Plusieurs articles reviennent ensuite de 
façon plus transversale sur différents 
aspects des dangers et menaces, 
mais aussi des opportunités, qui se 
présentent aujourd’hui au Sahel. L’ancien 
ambassadeur au Mali, Congo et Sénégal, 
Nicolas Normand nous explique les facteurs 
structurels d’apparition du terrorisme 
islamiste au Sahel en mettant en évidence 
les premières origines américaine et 
saoudienne et l’existence d’un « incubateur 
afghan ». Reprenant les thèses d’une 
récente publication de la Ferdi9, Sylviane 
Guillaumont Jeanneney, Camille Laville 
et Jaime de Melo développent pour leur 
part un vigoureux plaidoyer en faveur 
d’une action internationale renforcée pour 
ce bien public qu’est la paix au Sahel, 
en mettant l’accent sur l’enseignement 
primaire et l’agriculture. Serge Michailof 
s’interroge sur les vertus que pourrait 
avoir un plan Marshall pour le Sahel et 
les écueils qu’il conviendrait d’éviter pour 
sa mise en œuvre. Il insiste notamment 
sur l’idée qu’« un plan Marshall pour 
le Sahel ne consiste pas à y déverser 
des ressources massives dans la plus 
grande incohérence ». Gwénola Rageau se 
penche sur le dynamisme de la jeunesse 
sahélienne dont elle marque la profonde 
hétérogénéité et les difficultés d’accès 
au marché de l’emploi. Elle relève la 
nécessité présente au Sahel, ce qui n’est 
pas sans rappeler la situation de nos pays 
occidentaux, de « réinventer des relations 
intergénérationnelles » afin d’éviter que 
toute une jeunesse ne bascule dans la 
contestation et la violence. À rebours 
de nombreuses idées reçues, Gilles 
Holder nous présente les ferments d’un 
réformisme islamique francophone au 
Sahel, le français y jouant le rôle « langue 
de travail » : « la stratégie francophone et 
la promotion de la culture de l’excellence 
sont requises pour la conquête de la 
bureaucratie d’État ». Le directeur 
d’Investisseurs et Partenaires et ancien 
directeur général de l’Agence française 
de Développement (AFD), Jean-Michel 
Severino, s’écarte lui-aussi des clichés 
habituels sur le monde sahélien pour nous 
faire part de la révolution technologique 
en cours au Sahel et l’émergence dans 
cet environnement particulièrement 
déshérité d’un entrepreneuriat qualifié 
et dynamique. Dans une démonstration 
particulièrement convaincante, que j’ai 
déjà mentionnée, Irina Bokova insiste 
sur l’idée que « l’histoire du Sahel, zone 
frontière, témoigne (…) d’un dynamisme 
et d’une diversité culturelle exceptionnelle, 
qui on irrigué toute l’Afrique ».
Trois articles viennent enfin compléter 
ce dossier suivant des perspectives 
géographiques différentes. Marc-Antoine 
Pérouse de Montclos, directeur de 
recherches à l’IRD, s’interroge sur la 
nature et l’avenir de « Boko Haram : entre 
fragmentation et internationalisation ? ». 
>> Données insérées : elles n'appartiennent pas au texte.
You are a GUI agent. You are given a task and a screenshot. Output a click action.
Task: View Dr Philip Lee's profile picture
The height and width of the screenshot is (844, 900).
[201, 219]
Reprenant des travaux initiés par la revue 
Passages et popularisés en 2015 par la 
publication d’un Atlas du Lac Tchad10, 
Roland Pourtier revient sur les enjeux 
du « Lac Tchad entre crise écologique et 
menaces géopolitiques ». Je présente enfin 
les enjeux structurels de co-construction 
d’une plateforme commune de partage 
de connaissances entre l’Europe, la 
Méditerranée et le Sahel. C’est en effet 
une des conclusions qui s’imposent à la 
lecture et l’analyse de tous les articles 
de ce dossier. Nous ne pourrons faire 
face aux défis qui attendent le Sahel, 
sans davantage mobiliser nos savoirs et 
nos connaissances dans une démarche 
résolument équitable et partenariale.  ■
4 - Le Monde, 17 janvier 2017.
5 - Benoît Ferry (direction), « L’Afrique face à ses défis démographiques : un 
avenir incertain »), AFD – CEPED – Karthala, Paris, 2007.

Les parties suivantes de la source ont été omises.